Spring in the Bronx
Spring is sprung,
Duh grass is riz;
I wonder where dem boidies is?
Dey say duh boid is on duh wing:
But dat’s absoid!
Duh wing is on duh boid!
Anonymous
Tomorrow is the first day of spring, 2013!
When I read the words to the above poem, I read them hearing the voice (and accent) of Archie Bunker!
I used to hear this poem from various relatives when I was a child. Sometimes, though, instead of reciting “I wonder where dem boidies is” I would hear, “I wonder where dem flowers is?” This was perhaps because I grew up in the Northeast, where “dem flowers” were still buried by many feet of snow on the first day of spring.
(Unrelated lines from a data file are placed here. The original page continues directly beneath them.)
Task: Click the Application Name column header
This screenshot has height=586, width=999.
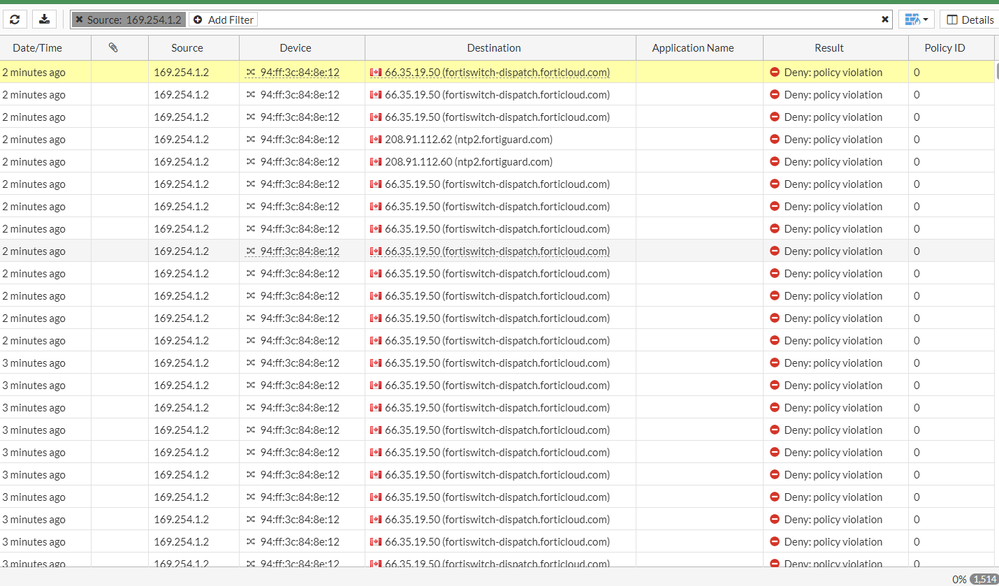Action: 693,48
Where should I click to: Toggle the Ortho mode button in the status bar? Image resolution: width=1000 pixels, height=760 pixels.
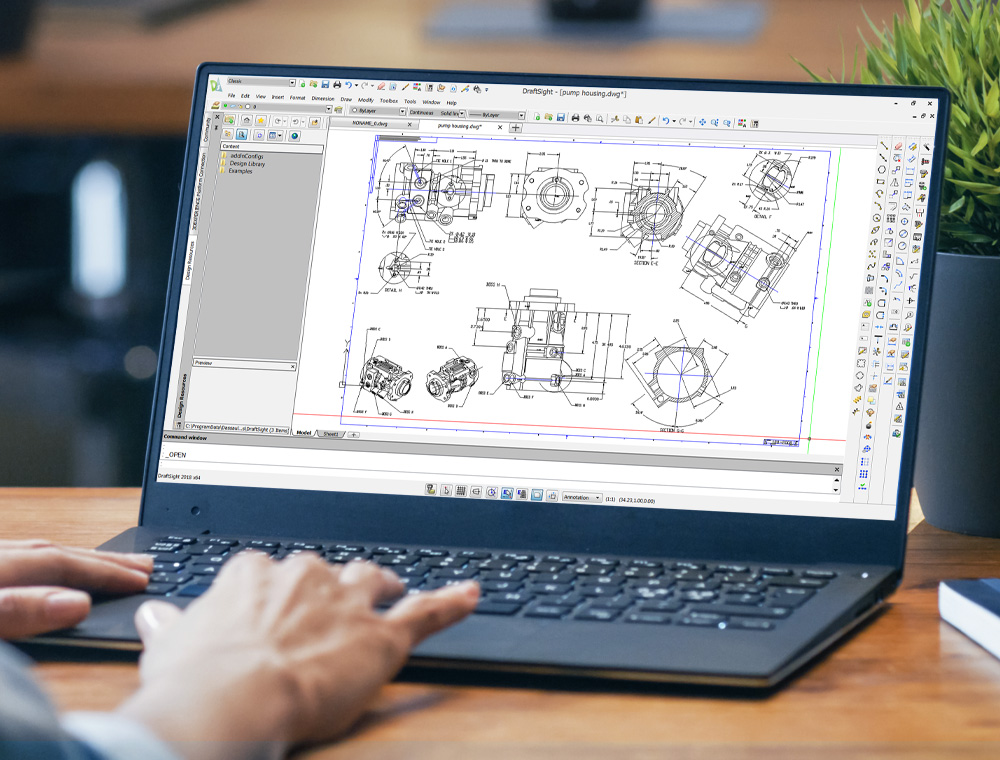(x=477, y=493)
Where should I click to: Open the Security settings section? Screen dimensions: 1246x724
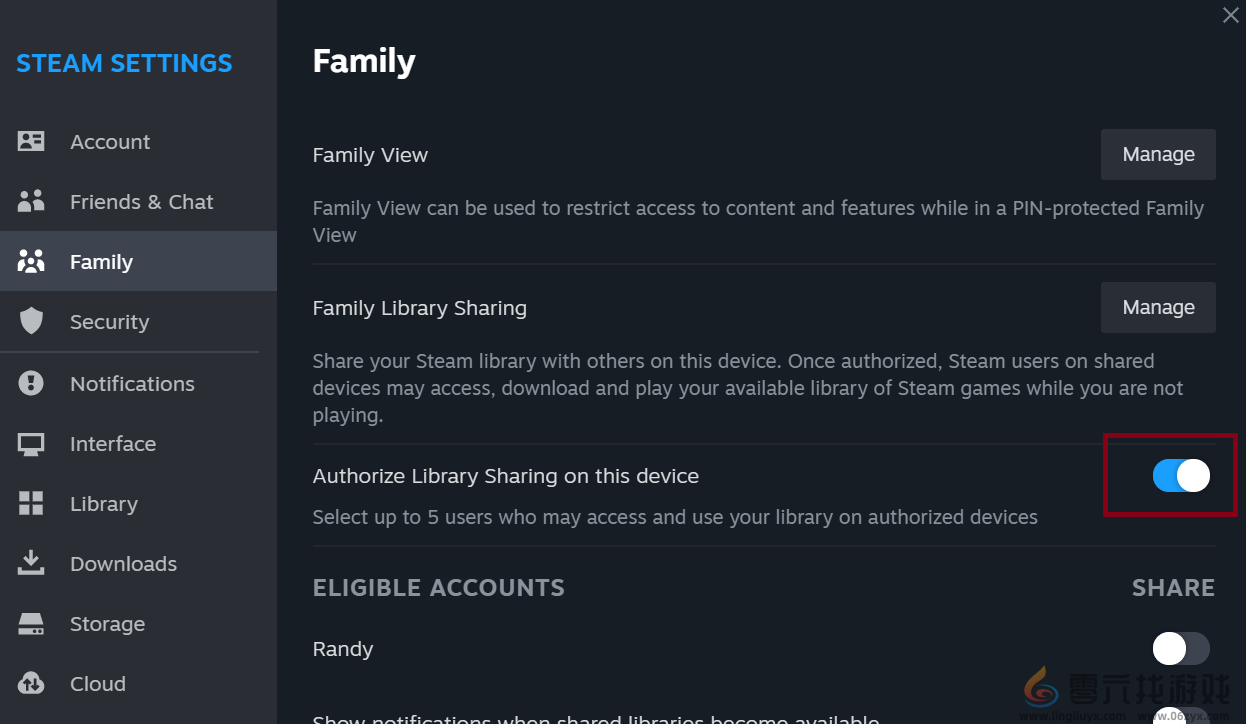(x=109, y=321)
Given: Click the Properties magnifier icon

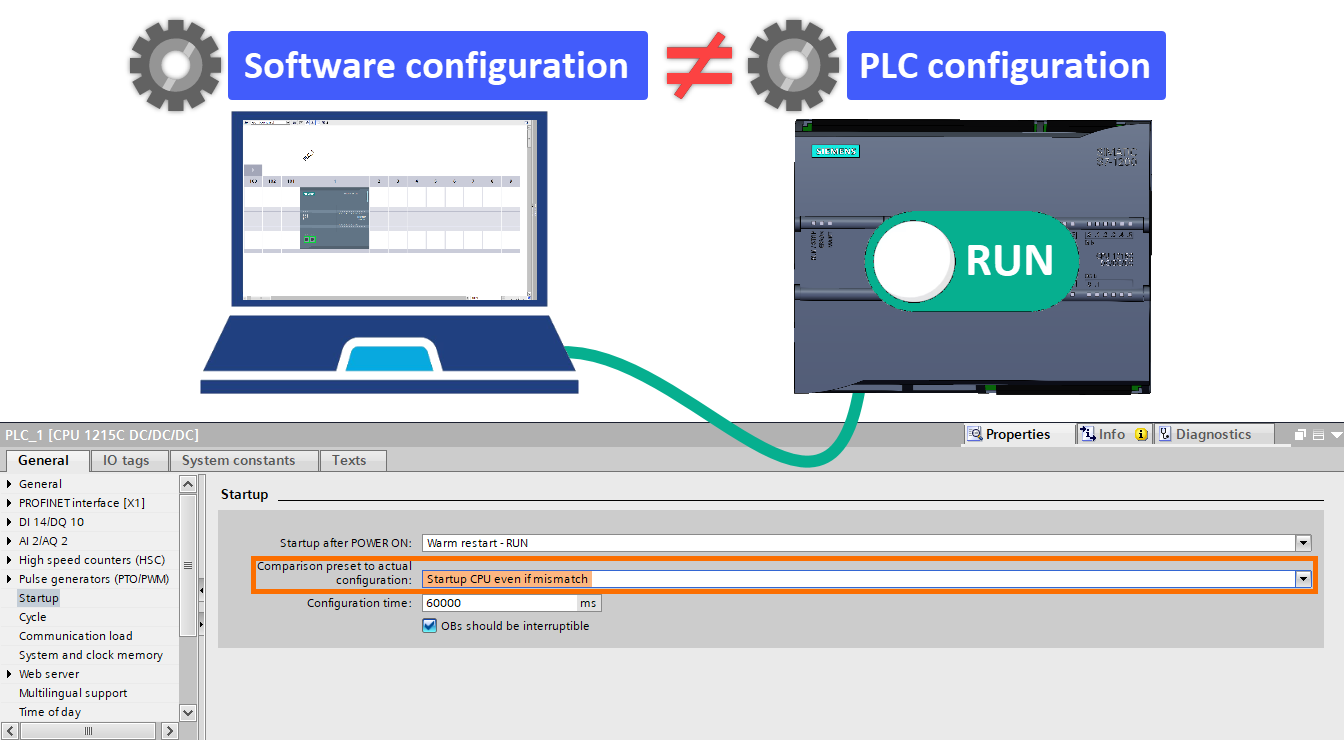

For my adult years spring is not marked by a date on the calendar, but by the presence of planted bulbs in pots at the grocery store.
As an adult, a planted hyacinth was often the gift of my maternal grandmother, Nanny. It was always purple (even though the color could barely be discerned when she purchased it), her favorite color. It was always a strong, heady scent that emerged, almost before it bloomed.
That scent, the perfume of the hyacinth flower says, ‘spring’ to my soul.
As a child it was the scent of mud that said spring to me. The winter’s snow would melt, allowing the warming sun to thaw the frozen earth. It would soften and cake our boots and shoes, causing the most ‘earthy’ scent to rise to our nostrils. Causing our thoughts to drift to warmer days, warmer activities.
This new sign of spring, that of the hyacinth scent, also takes me to warmer thoughts. Thoughts from my childhood days with my grandmother. Thoughts of taking a city bus from her home into town, to shop, and always to have lunch in a cafeteria. Thoughts of picking raspberries with her, then we would take them to her kitchen where she would make a pie from them … she made the best raspberry pie! Thoughts of her nodding off in her chair, crossword in hand, game show on the telly. Thoughts of her visiting when our oldest was still a preschooler, sitting snugly beside her, as my grandmother read her a story from a picture book … my grandmother with an uncompleted grammar school education. Thoughts of her faded Scottish brogue. Thoughts of her giggle.
The first signs of spring, the flowers in the pots, don’t take me forward to spring, they take me back, to the loving relationship I had with my Nanny.